▸ **WHAT THE TASK REQUIRES**
Both ends included, set down the lines from the line containing "Click the image size pixel slider" through the last line of the records below, without pictures.

::::

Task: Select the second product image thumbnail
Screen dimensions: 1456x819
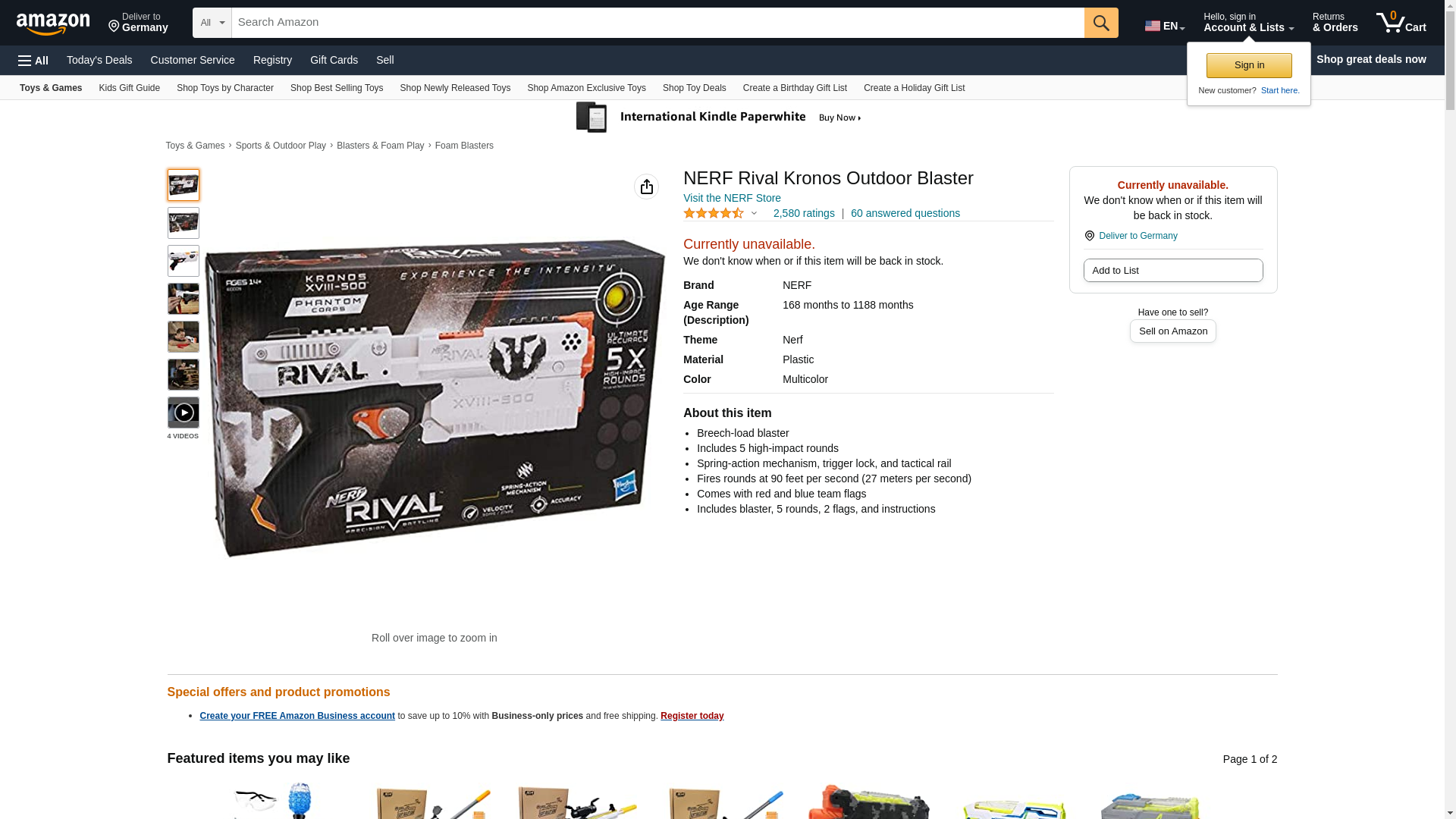Action: (184, 223)
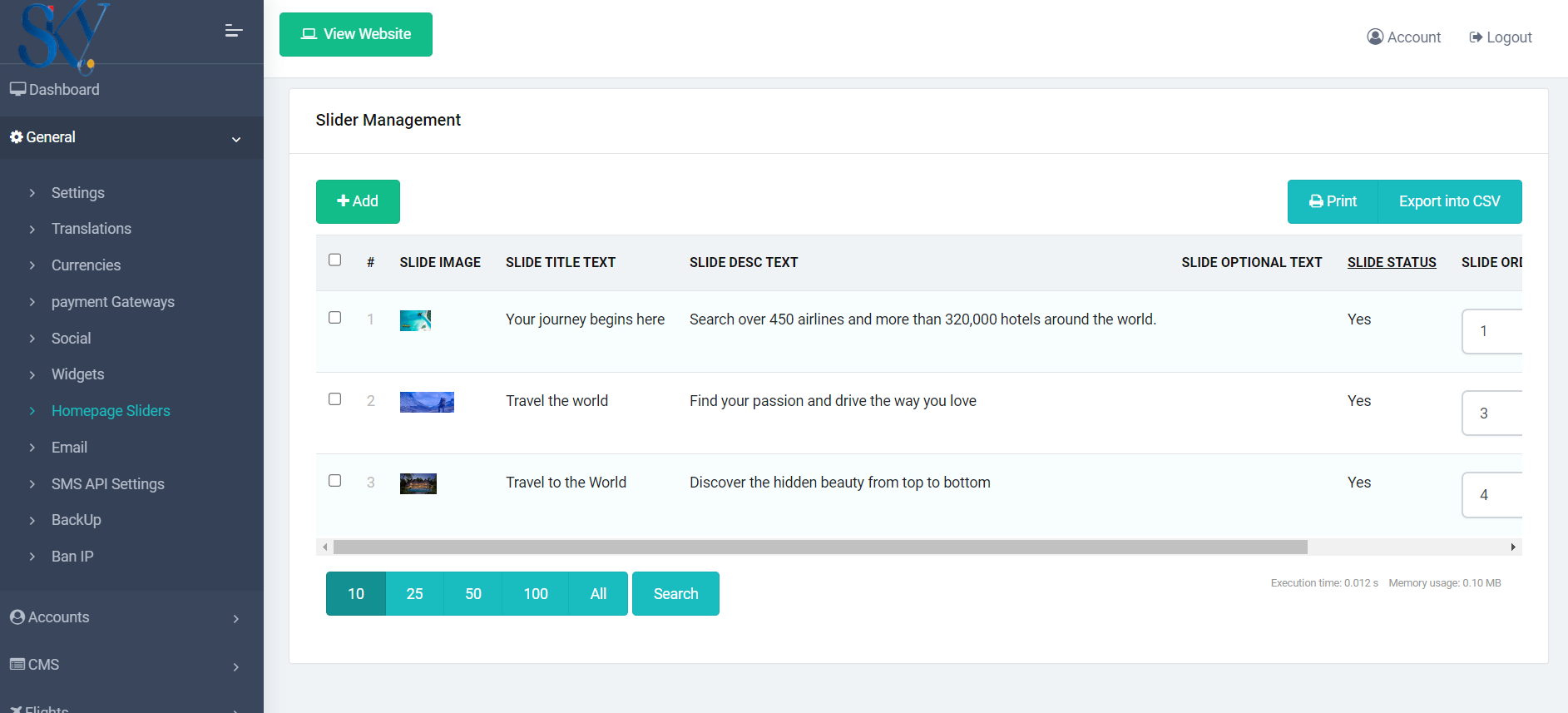The image size is (1568, 713).
Task: Open Dashboard via monitor icon
Action: pos(17,89)
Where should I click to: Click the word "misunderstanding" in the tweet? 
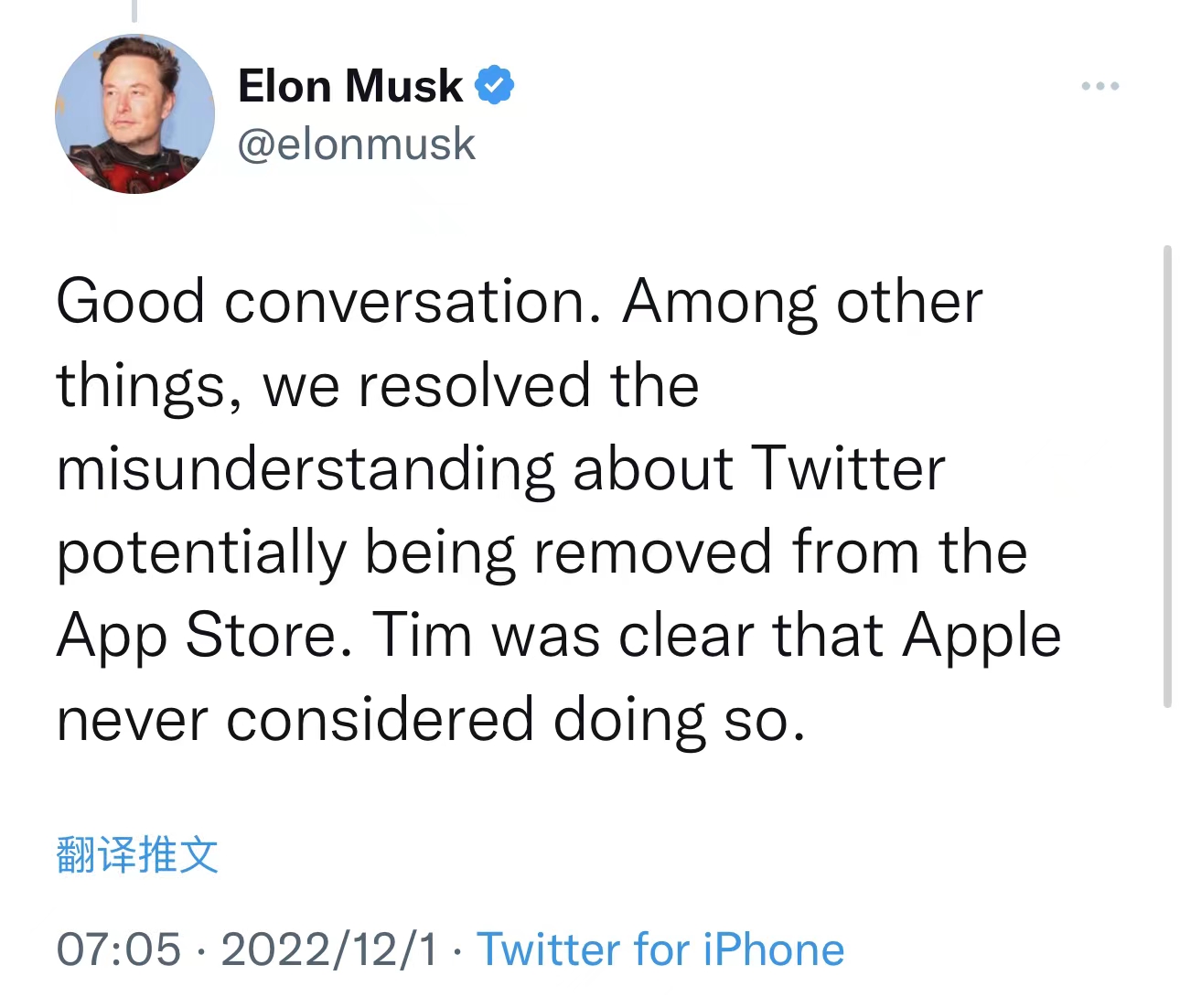click(306, 468)
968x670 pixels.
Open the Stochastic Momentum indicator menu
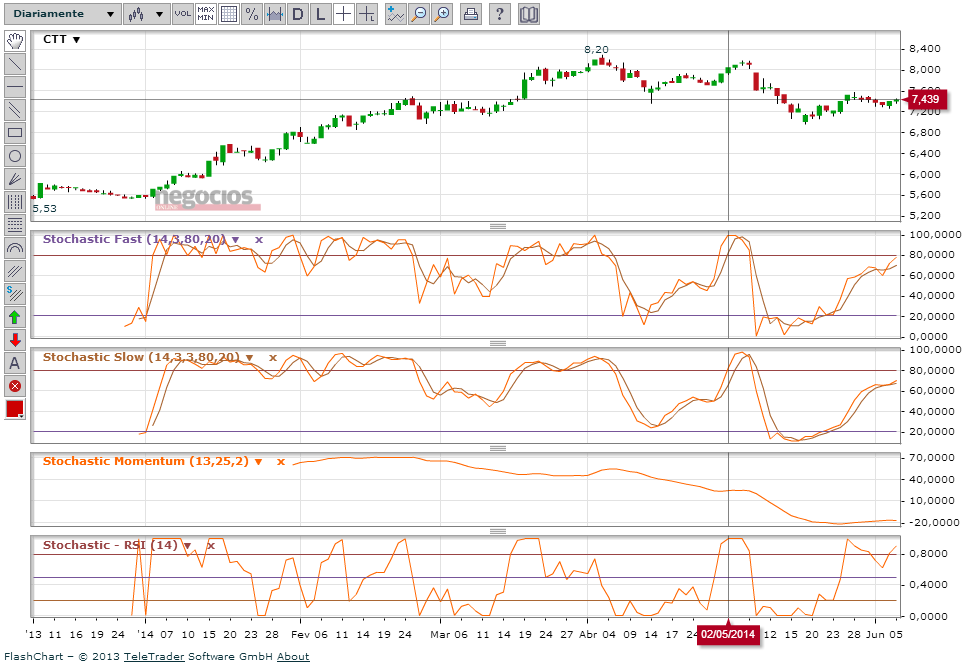pos(258,462)
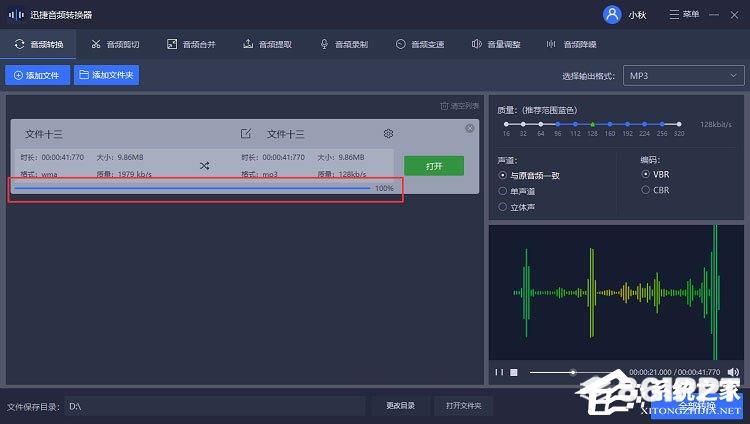Viewport: 750px width, 424px height.
Task: Click the 清空列表 trash icon
Action: (x=445, y=106)
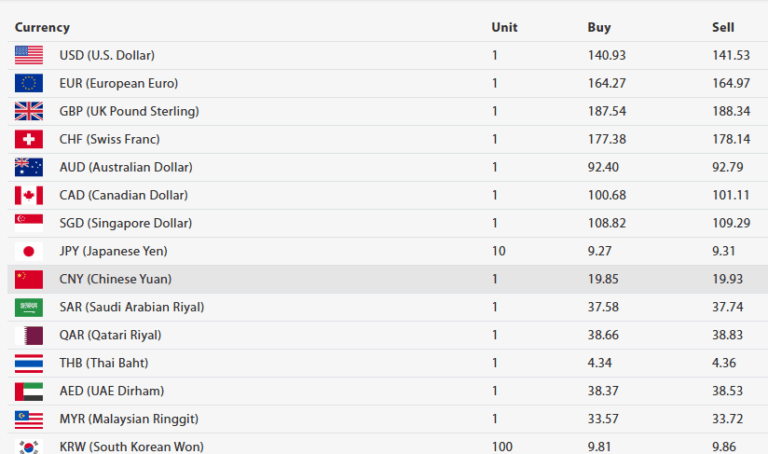768x454 pixels.
Task: Click the United States flag icon
Action: [x=29, y=55]
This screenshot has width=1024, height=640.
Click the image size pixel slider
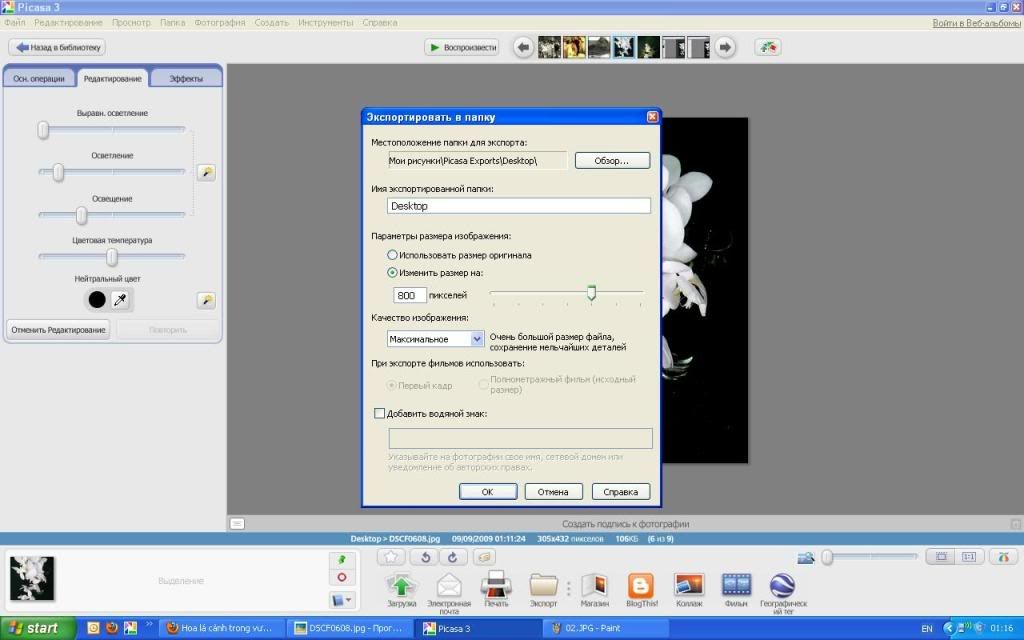(591, 293)
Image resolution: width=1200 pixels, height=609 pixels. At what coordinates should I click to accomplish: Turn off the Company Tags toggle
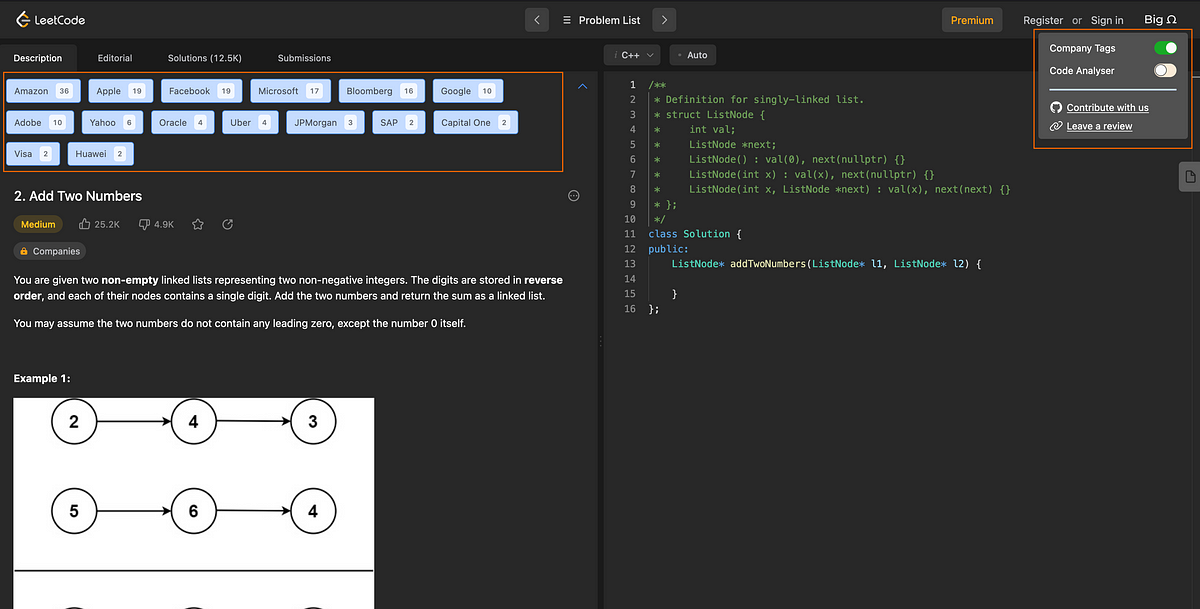(1165, 48)
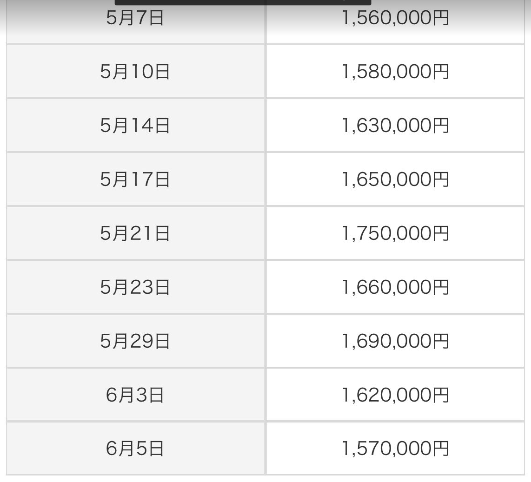
Task: Select the 6月5日 date cell
Action: 135,448
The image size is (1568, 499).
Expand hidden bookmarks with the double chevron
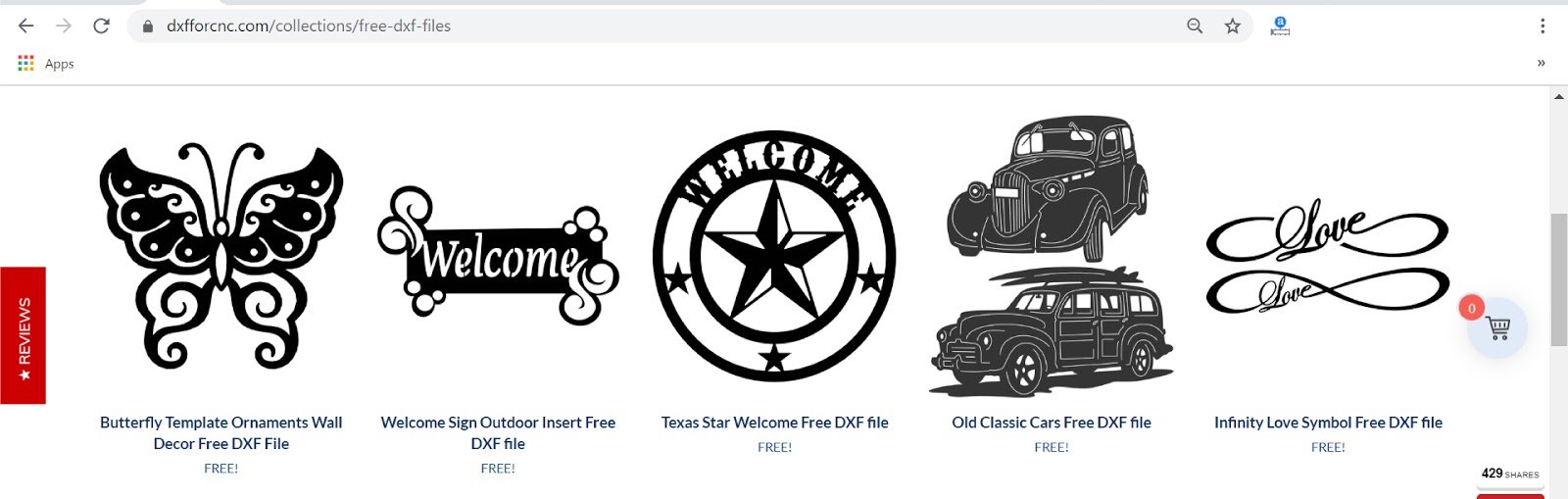pos(1541,63)
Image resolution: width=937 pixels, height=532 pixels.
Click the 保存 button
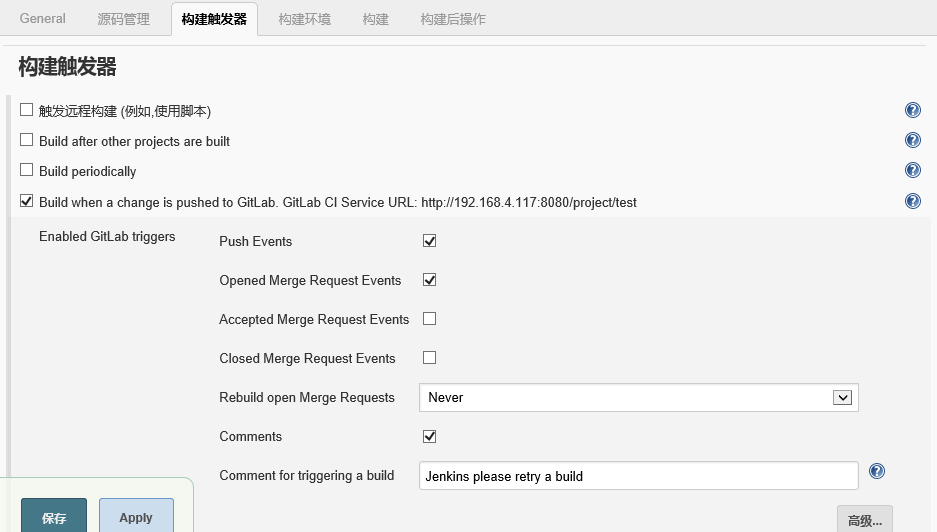coord(54,517)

::::

▸ **RESULT BELOW**
Click the image size pixel slider
(591, 293)
Image resolution: width=1200 pixels, height=609 pixels. At what coordinates should I click to accomplish: Turn off the Company Tags toggle
(1165, 48)
Task: Select the 6月5日 date cell
Action: 135,448
The image size is (1568, 499).
Expand hidden bookmarks with the double chevron
pos(1541,63)
Image resolution: width=937 pixels, height=532 pixels.
Click the 保存 button
coord(54,517)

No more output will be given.